Friday, September 24, 2004



Tuesday, August 31, 2004


Abortion: Big Excitement, Small Price

These days it is really hard to find something fun or exciting to do without going broke. For example, last week I attended a Chicago Cubs game. When the grand total for the day's expenses came in, the bill was well over $200 for two people, and this only provided myself and a buddy about 4 hours of fun. Now, if this blatent disregard for the workingman's hard earned cash were an isolated incident, I wouldn't have a problem. However, the fact of the matter is, there are few activities one can partake in these days without spending an arm and a leg. Nightclubs, fine restaurants and even health clubs have raised their prices to the point that it is almost impossible to spice up your life on a middle class budget. This trend had me so upset, that I decided to do some reasearch and come up with the ultimate, low budget way to add excitement to one's life. After a long and hard search, I believe that I have found that activity: Abortion.
Yes folks, there is nothing like a good, old fashioned abortion to slap the boring out of your normal routine. Aside from the fact that you (or your sexual partner) has the sheer thrill and feelings of uncertainty associated with any type of surgery, an abortion will definitely shake your life up on a plethera of differrent levels.
First of all, your family life will most definitely get more interseting.
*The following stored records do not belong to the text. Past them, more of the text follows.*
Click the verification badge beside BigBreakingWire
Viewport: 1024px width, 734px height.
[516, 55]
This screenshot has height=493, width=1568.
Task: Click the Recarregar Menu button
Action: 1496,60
Do you remember the first time that you had to discuss your sex life with your parents? Well, magnify the intensity of that conversation by about 1,000, and you will know what it is like to tell the family that you are ripping a fetus out of a human body and tossing it in a dumpster (that is unless you are smart, and sell that bitch on the black market for stem cell research, or as I have recently learned, on the market for "fetus trophies"). And let's not forget, every family has an utra conservative / christian group of relatives that are sure to get your blood flowing once they hear the news.
However, if you only tell your family about the procedure, you are not maxing this thing out to it's full potential. If you want some real excitement, head down to the local planned parenthood and tell the protestors outside that you are having an abortion for the sheer thrill of it. Although I have never actually done this myself, I can only imagine the adrenaline rush you will experience when the crowd begins to direct thier reaction towards you. I envision it is a similar rush to the one that I experienced when I had a gun pointed to my head in Detroit a few years back: Fear and exhileration swirled together creating one super-intense sensation.
Now that I have your attention about the subject, I know what you must be thinking; Yeah, this sure sounds exciting, but how much is this going to cost me? Well let me tell you, not much. About two years ago, a friend of mine in college came to me in tears because she had become pregnant by a total scumbag, and she had no idea what to do. Knowing in my heart that absolutely no good could possibly come from the birth of this child, I felt that I had to step up and be a man and offer to pay for her abortion. Luckily, a mutual friend of ours offered to split the cost with me, and when the day came, it only cost us each $185 for a grand total of $370. I understand that this sounds like a lot of money, but you must consider the fact that you are paying for months, if not years of animated excitement from family, friends and even complete strangers. And don't forget, as I mentioned above, if you sell the fetus on the black market, you could actually make money on the deal. Talk about a win-win situation. So, the next time you and your friends are bitching and moaning about how boring your 9-5 life has become, just remember, all it takes is one abortion to turn your mind numbing life into a screaming roller coaster of thrills.


About the Site

Now, before everyone starts sending me hate mail and death threats, I would like everyone to to understand why I created this Blog. The purpose of this Blog is to provide a platform for me to share my ideas and stories that I know get everyone fired up. So if you have something intelligent (or funny) to say, please, by all means post it. Otherwise shut the fuck up and get the hell off of my site.

Monday, August 30, 2004


About The Author

Hi, and welcome to my Blog. Before you read anything on this site, I'd like you to learn a little bit about myself. I am a 26 year old banker from suburban Chicago. I am also a college graduate with a B.A. in Urban Planning, though I doubt I will ever have a career in that field. I was raised in a total shithole called Parkersburg, West Viginia, and I could honestly give a fuck if I ever see that dump again. I am a regular user of drugs and alcohol, particularly ecstasy, but I do so in a manner that rarely affects my job or my health, so I feel no shame in admitting to using them. In regards to my health, I actually take pretty good care of my body (minus the dope and booze). I usually run between 5-7 miles a day, and I also lift weights 3-4 times a week. My political beliefs fall on the liberal side, and I'm not afraid to express my views to anyone. My physical appearance has been labeld as "prettyboy," though lately, the more frequently used term is "gay as fuck". I could go on and on (and anyone that knows me knows how much I like to talk about myself) but I think the above paragraph should sum up "all that is me" adequately enough for a Blog format, so, let's get to the dirt.